È un piatto che vive di equilibrio. Ogni elemento ha un ruolo preciso. La forma non serve a stupire, ma a tenere insieme. Il servizio è parte integrante del racconto. Qui il Savarin (che diventa Savaren e poi vediamo perché) non è un esercizio di stile: è una scelta di campo.

  • Cos’è il Savarin (e perché esiste questa forma)

    Il Savarin nasce come forma gastronomica, prima ancora che come ricetta. Secondo la tradizione, fu Jean Anthelme Brillat-Savarin a idearla e a battezzarla, dando il proprio nome a una preparazione a corona, inizialmente utilizzata anche in pasticceria.

    Brillat-Savarin è considerato il primo vero gastronomo della storia. Non fu mai cuoco, ma buongustaio per vocazione, osservatore attento, uomo di pensiero. Per tutta la vita rifletté sul cibo come fatto culturale, sociale e sensoriale, affidando le sue meditazioni a una scrittura leggera, diretta, capace ancora oggi di parlare a chi ama mangiare con consapevolezza.

    La sua opera più celebre, Fisiologia del Gusto, o Meditazioni di Gastronomia Trascendente, pubblicata nel 1825, unisce filosofia, ricordi personali e osservazioni sul piacere della tavola. Un libro che non insegna a cucinare, ma a capire il senso del mangiare. Stampato ininterrottamente in Francia fino a oggi, fu ripubblicato nel 1838 con un’appendice firmata da Balzac, a conferma della sua influenza culturale.

    Proprio la forza della forma del Savarin, una base compatta con un vuoto centrale, ne ha favorito il passaggio alla cucina salata. Slegata dal gusto, quella struttura diventa una costruzione funzionale: uno spazio capace di accogliere una salsa, uno stufato, un ragù. Il piatto si organizza attorno a pieni e vuoti, senza bisogno di decorazioni.

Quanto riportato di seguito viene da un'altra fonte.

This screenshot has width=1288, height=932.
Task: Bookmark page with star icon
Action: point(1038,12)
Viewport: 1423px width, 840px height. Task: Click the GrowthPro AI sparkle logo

    Nel menù del Caffè La Crepa il Savarin viene scritto e pronunciato alla parmigiana, con la e: Savaren.
    Una scelta che rende omaggio a chi questa forma l’ha resa celebre nell’alta cucina italiana. Anche nel nome, qui, la tradizione passa dal territorio.

Tecnica, gesto e misura.

Al Caffè La Crepa il Savaren funziona perché ogni elemento è trattato con misura.

Il riso è la struttura del piatto. Viene scelto per costanza, lasciato riposare perché l’amido faccia il suo lavoro, mantenuto sempre compatto e al dente. La mantecatura è essenziale: burro e formaggio dosati quanto basta a legare, senza coprire.

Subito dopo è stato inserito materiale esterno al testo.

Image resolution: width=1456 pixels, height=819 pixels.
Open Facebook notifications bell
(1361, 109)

Il ragù lavora in profondità. Cuoce a lungo, a fiamma bassa, fino a diventare sodo e concentrato. Riempie il centro, accompagna il piatto, senza invaderlo.

La lingua salmistrata non è un dettaglio finale. Viene cotta, pelata, raffreddata e affettata sottile, poi disposta nello stampo prima del riso. Entra nella struttura del piatto. Se manca, manca qualcosa di essenziale. Anche il gesto dello sformo conta: deciso, fisico, senza esitazioni. È lì che il Savaren resta in piedi.

Dietro questo equilibrio c’è una materia prima che deve essere affidabile, sempre. È una condizione tecnica, prima ancora che una scelta di campo.

Vittorio Leani, Sous-Chef al Caffè La Crepa dal 2005

La creatività arriva solo quando conosci davvero la materia. Se sai cosa stai lavorando, allora puoi permetterti di togliere, di misurare, di rispettare.

Vittorio Leani, Sous-Chef al Caffè La Crepa dal 2005

Perché Cazzamali.

Il Savaren del Caffè La Crepa è quello che è anche grazie a una scelta precisa di materia prima: Cazzamali.

Il rapporto dura da molti anni ed è costruito su fatti concreti:

  • qualità costante nel tempo;
  • affidabilità anche sul quinto quarto;
  • carne già porzionata, pronta, sicura;
  • nessuna sorpresa.

Il confronto è continuo. La ricetta del ragù è assodata, ma nasce anche dal dialogo. Il suggerimento di usare il collo di manzo, quel taglio “brut ma bon” capace di dare sapore senza coprire, è frutto di consulenza vera. Qui il macellaio fa il macellaio, il cuoco fa il cuoco. I ruoli restano chiari, il piatto funziona.

Quando i mestieri si rispettano, i piatti durano.

Il Savaren del Caffè La Crepa è un piatto che resta.
Resta perché è costruito con tecnica, misura e materia prima affidabile.
Resta perché nasce da ruoli distinti e da un rispetto condiviso per ciò che finisce nel piatto.

In questo equilibrio si riconosce il lavoro di Cazzamali: una presenza solida, silenziosa, necessaria. Non una firma in evidenza, ma una garanzia che permette ai piatti di attraversare il tempo.

Alla prossima tavola che merita tempo.